Over the past few years, mobile payments– defined as the execution of banking services and payment transactions using a mobile device-has witnessed tremendous uptake globally. According to industry analysts, the service had a relatively slow start, in particular, between 2000 and 2005. During this period, the scope of mobile payments was severely limited, especially in terms of the services offered-i.e. merchant payments and P2P transfers security.
Since then, however, the service has come a long way and today all significant banks offer mobile payments. In fact, one of the factors boosting the uptake of this service is the rapid proliferation of smartphones and tablets. To illustrate, according to Juniper Research, the total number of customers availing of mobile banking services stood at 0.8 billion globally in 2014. This is expected to reach 1.8 billion people by 2019, according to Juniper Research and KPMG analysis.

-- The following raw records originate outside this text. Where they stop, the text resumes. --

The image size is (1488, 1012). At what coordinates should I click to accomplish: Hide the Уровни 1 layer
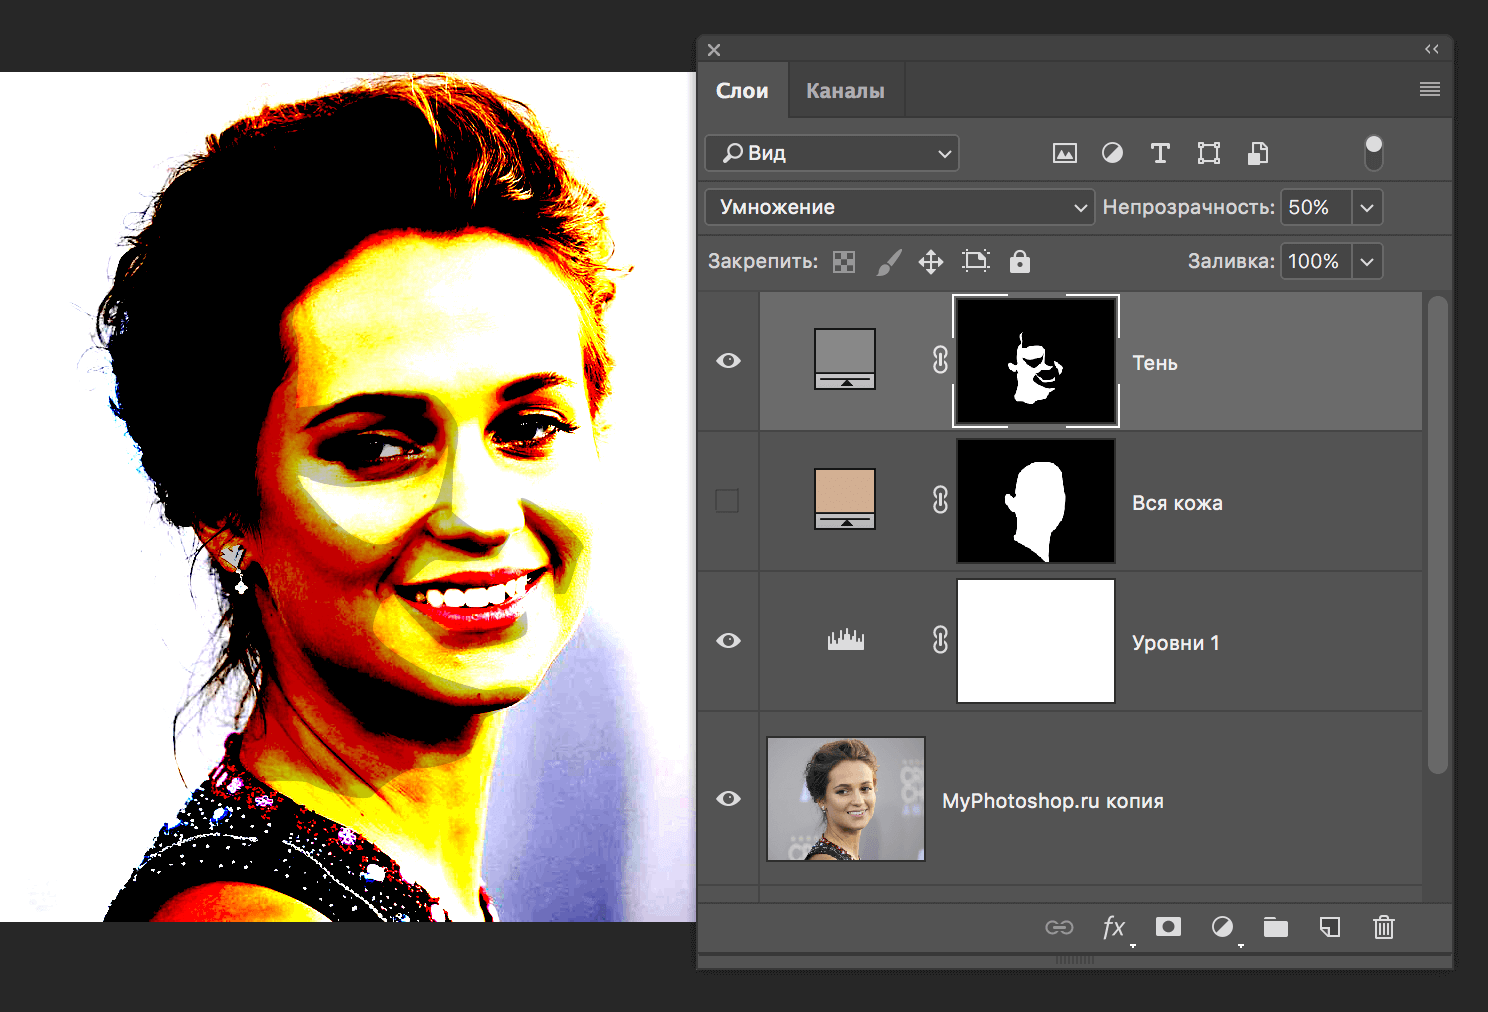coord(728,641)
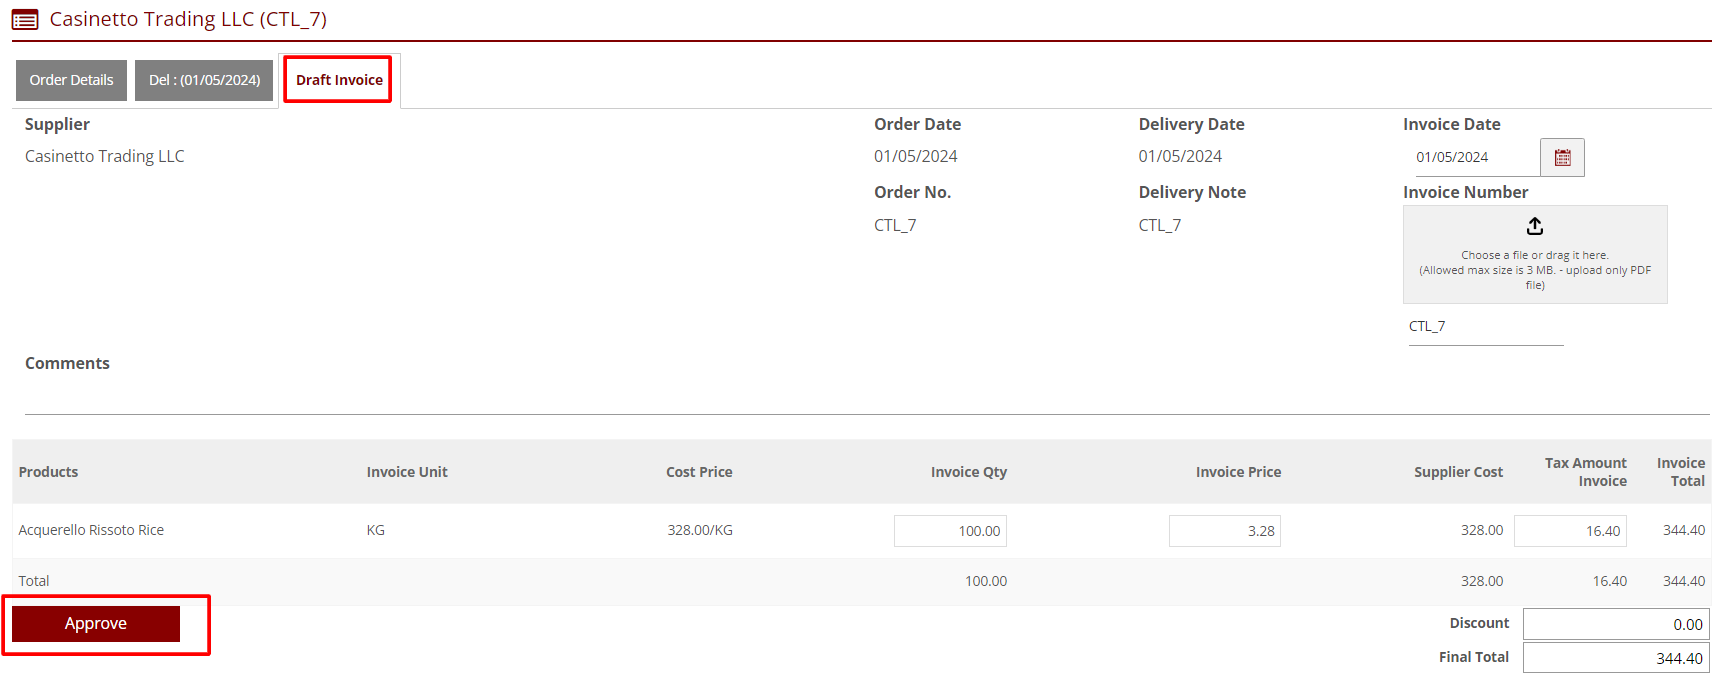The width and height of the screenshot is (1720, 692).
Task: Click the Invoice Qty field for Acquerello rice
Action: tap(950, 531)
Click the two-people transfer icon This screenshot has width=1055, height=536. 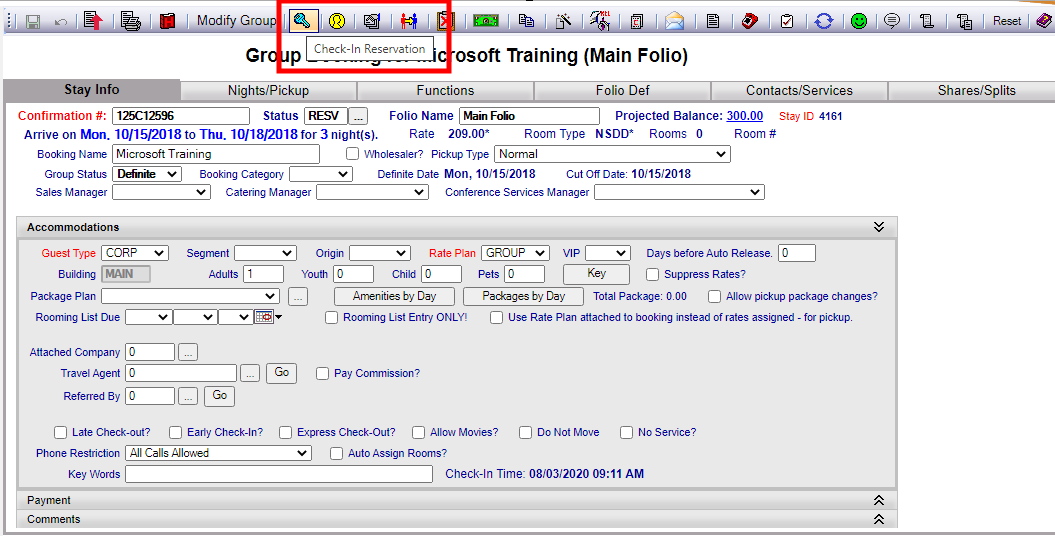pyautogui.click(x=409, y=20)
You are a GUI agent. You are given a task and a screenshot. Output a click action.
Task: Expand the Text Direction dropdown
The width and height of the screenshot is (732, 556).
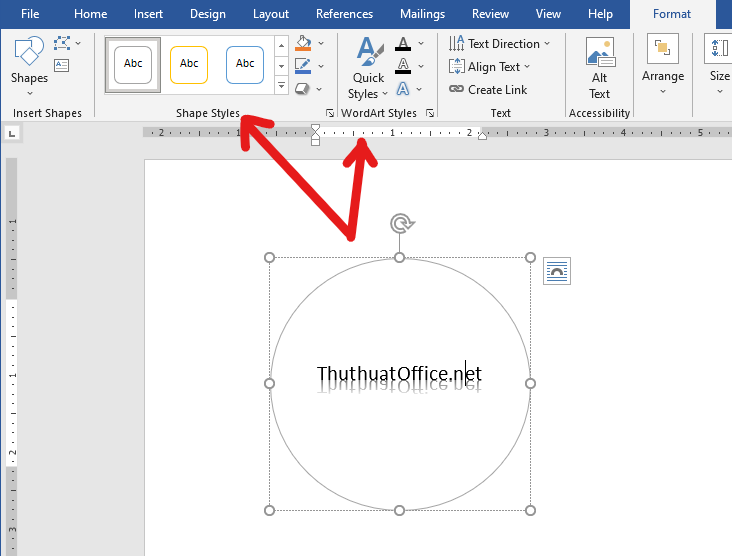[x=499, y=44]
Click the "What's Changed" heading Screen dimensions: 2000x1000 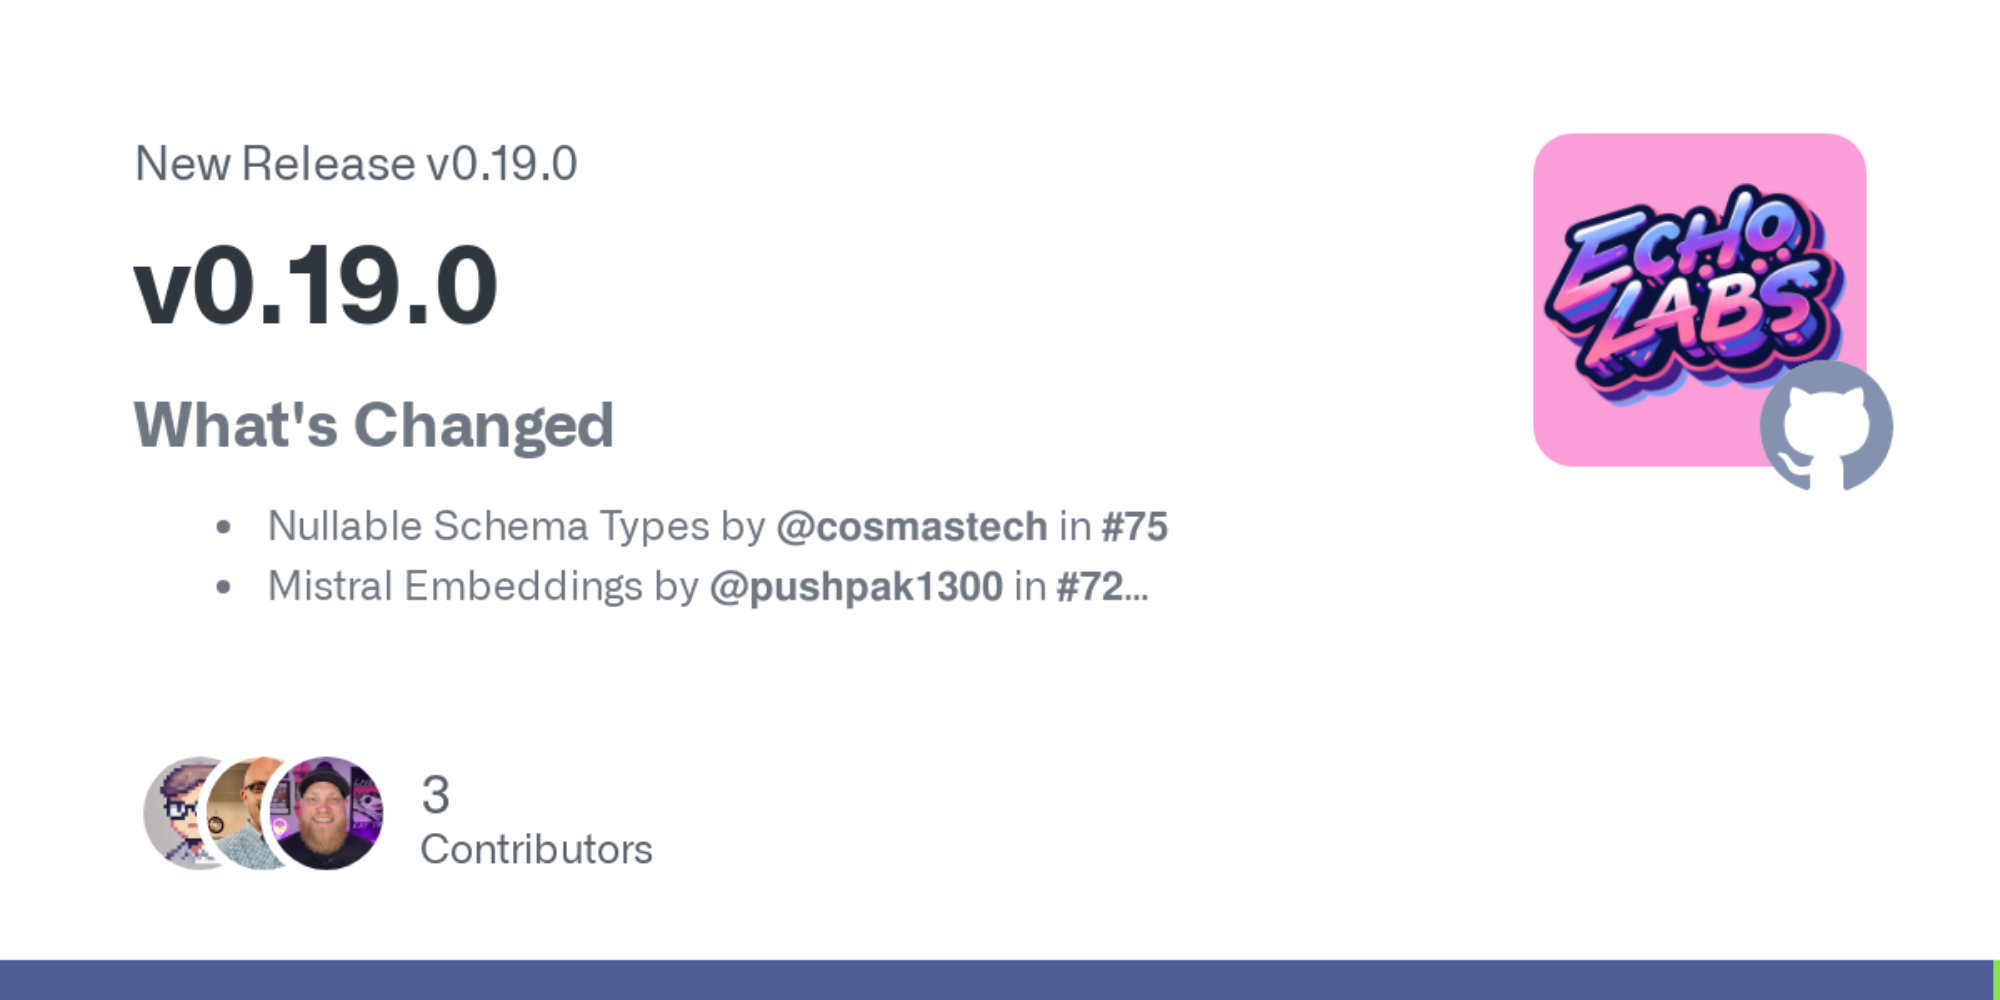coord(373,425)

In a nutshell, while there is little doubt that mobile payments is the norm today, lingering concerns, especially around security, remain. Mobile security is, needless to say, a priority for any financial institution or a consumer offering or availing mobile banking services. For the customer, executing a transaction in a secure manner is a priority. Similarly, for the mobile payments service provider, ensuring the data stored in the system is secure and thus, the transaction is executed in a secure manner.
Step to security
The first step any financial institution ought to take in this regard is deploying a robust service security framework at the mobile payment gateways. This is expected to eliminate mobile banking frauds and help gain customer trust in mobile wallet security framework. Typically, these players adopt a four-pronged approach to mobile payments security, focusing on the systems, the access platforms, the transaction itself and the application.
The first aspect-system security-broadly includes measures such as access abstraction and 3DES encryption. Access security largely entails the best practices for PIN and password management, deploying a two-factor authentication method and masking critical data with the latest robust technologies. Transaction security for online bill payments may refer to measures such as maintaining a separate PIN for all transactions, OTP-based authorization and PKI and MSISDN monitoring. Lastly, application security typically includes adherence to AML requirements, tokenization, configurable KYC processes, anti-phishing measures and the Maker-Checker Principle.
Meanwhile, as per industry experts, other measures that can be taken include; using official applications, avoiding using public Wi-Fi networks for any banking transaction, using a reliable mobile security application and not storing any banking-related information on one’s handset.
Net, net adoption of any mobile payments service would largely depend on two factors; how secure the solution actually is and educating the audience. The customer ought to be confident that they can carry out any transaction securely. Only then will the uptake of mobile banking increase exponentially.